Listed records –
• • • • •

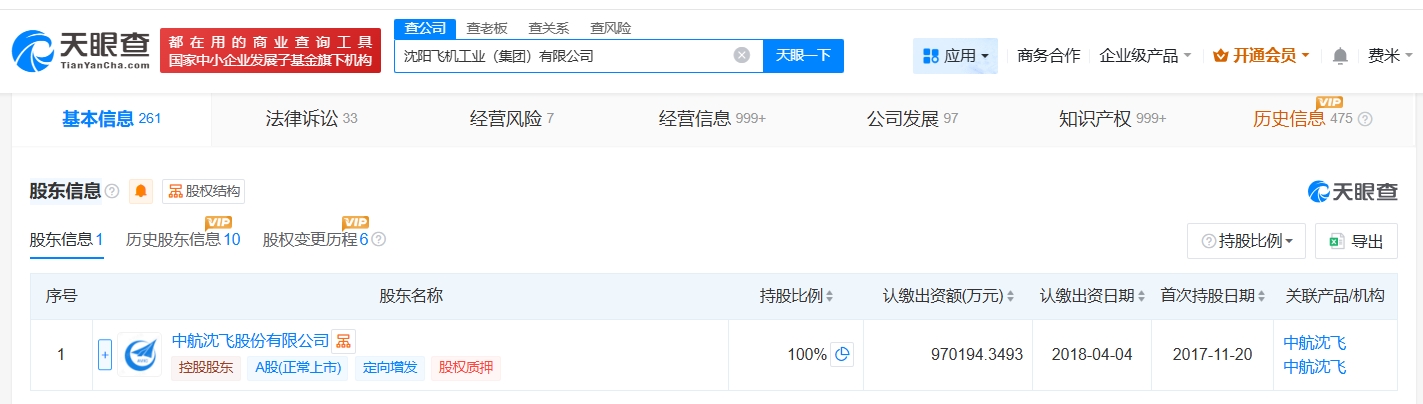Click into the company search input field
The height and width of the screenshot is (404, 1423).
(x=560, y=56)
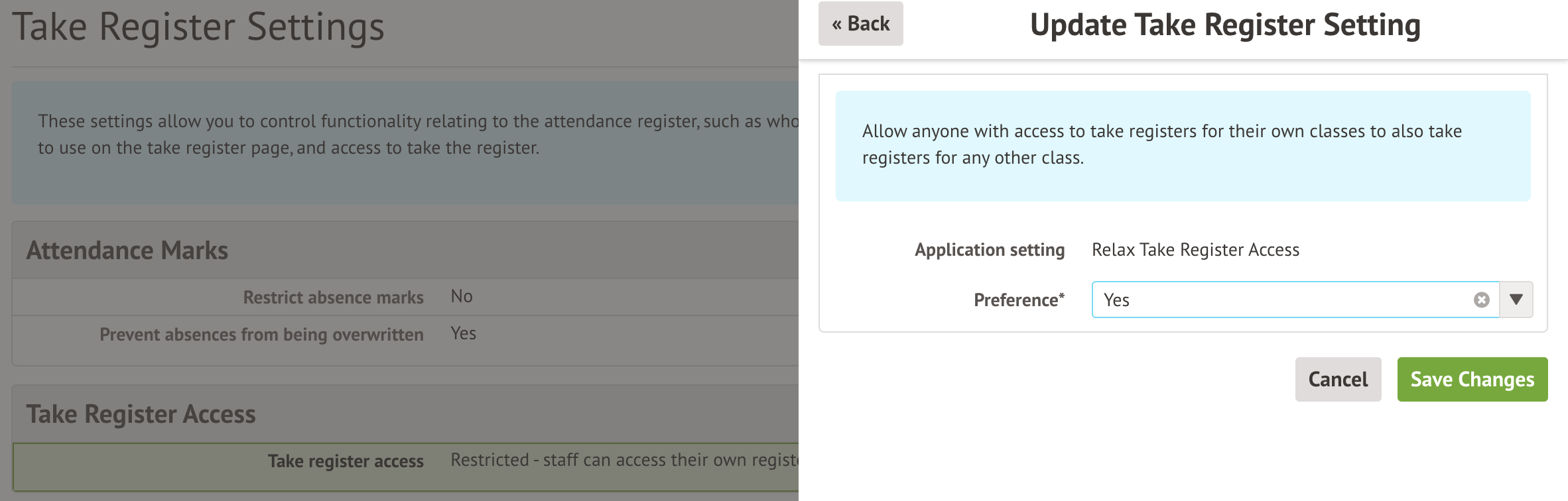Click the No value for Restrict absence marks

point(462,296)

• • • • •

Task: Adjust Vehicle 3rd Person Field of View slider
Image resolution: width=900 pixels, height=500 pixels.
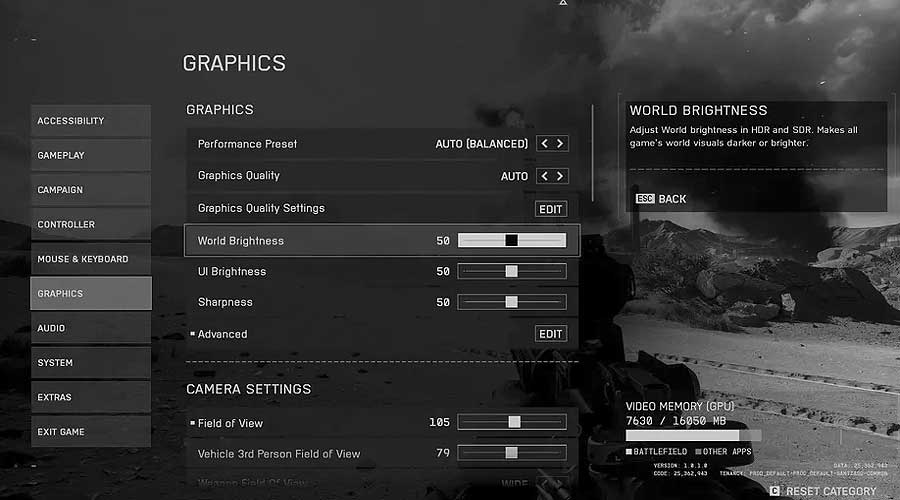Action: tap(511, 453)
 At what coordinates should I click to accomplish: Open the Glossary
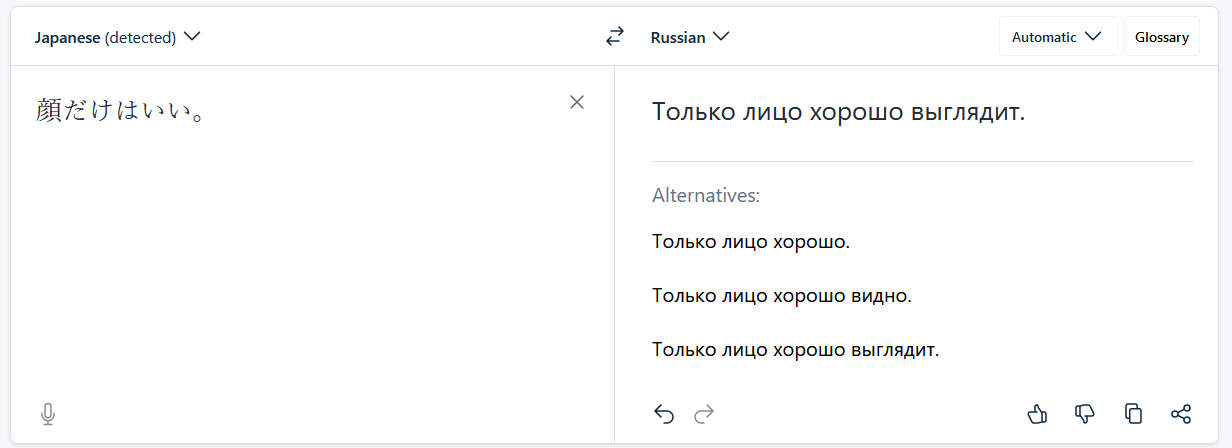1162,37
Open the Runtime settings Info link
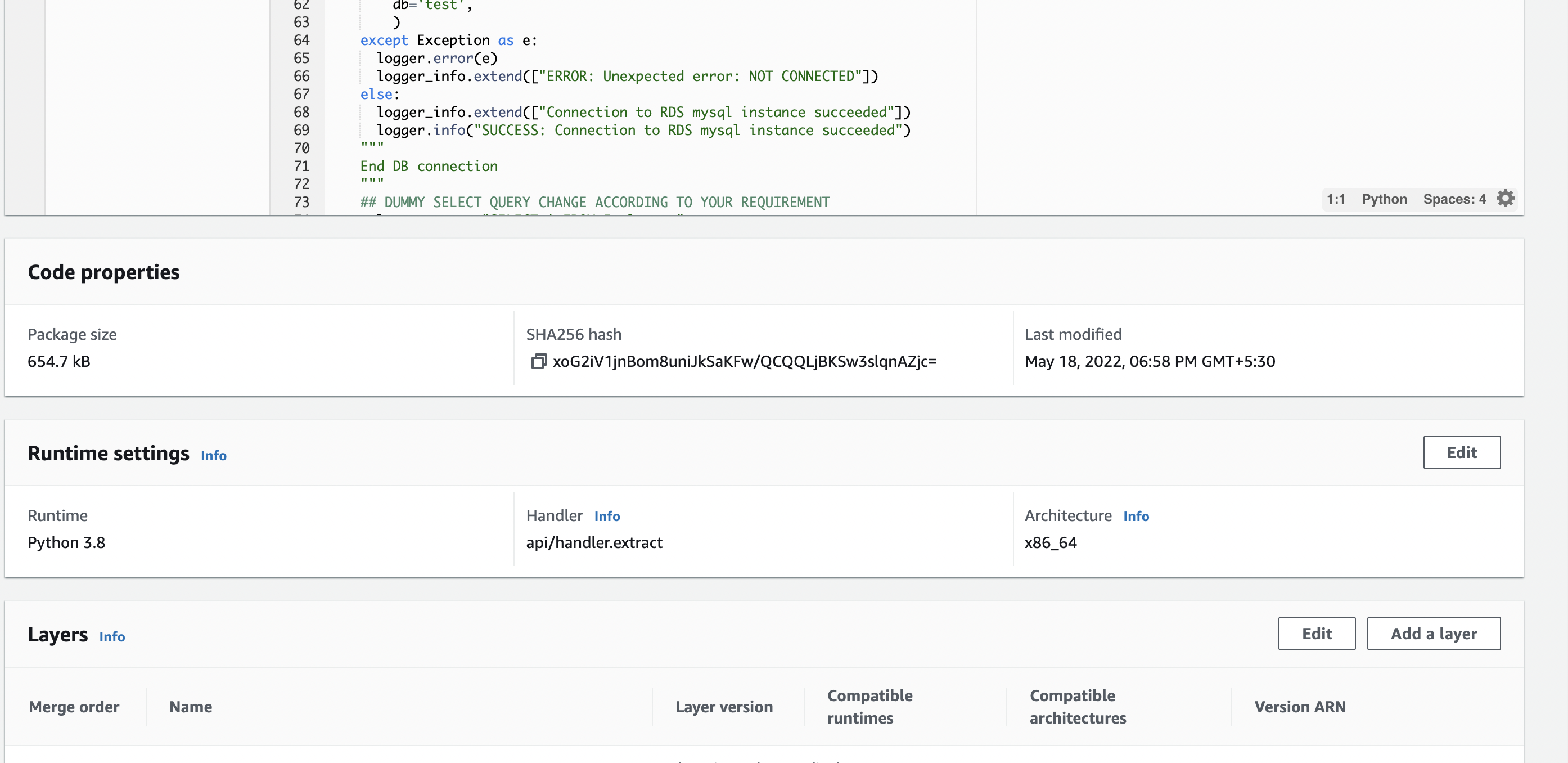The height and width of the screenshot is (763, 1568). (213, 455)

• • • • •

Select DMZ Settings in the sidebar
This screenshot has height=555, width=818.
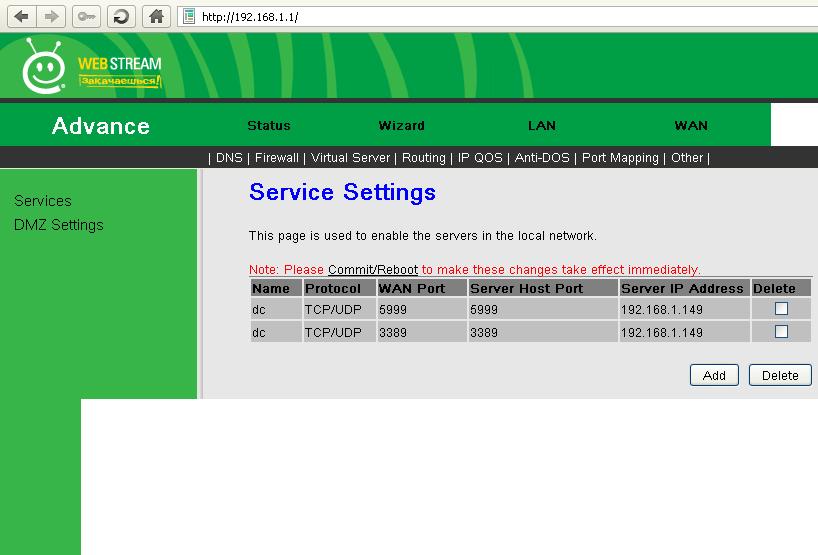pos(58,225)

• • • • •

What you are asked to do –
Revise the lines from the one containing "Click into the company search input field" through the one containing "point(462,296)", both included, so that "company search" becomes "client search" and everything else stays the same. Leave the pictures out of your answer.

Written answer –
Click into the client search input field
The height and width of the screenshot is (404, 1423).
(x=560, y=56)
Click the No value for Restrict absence marks

point(462,296)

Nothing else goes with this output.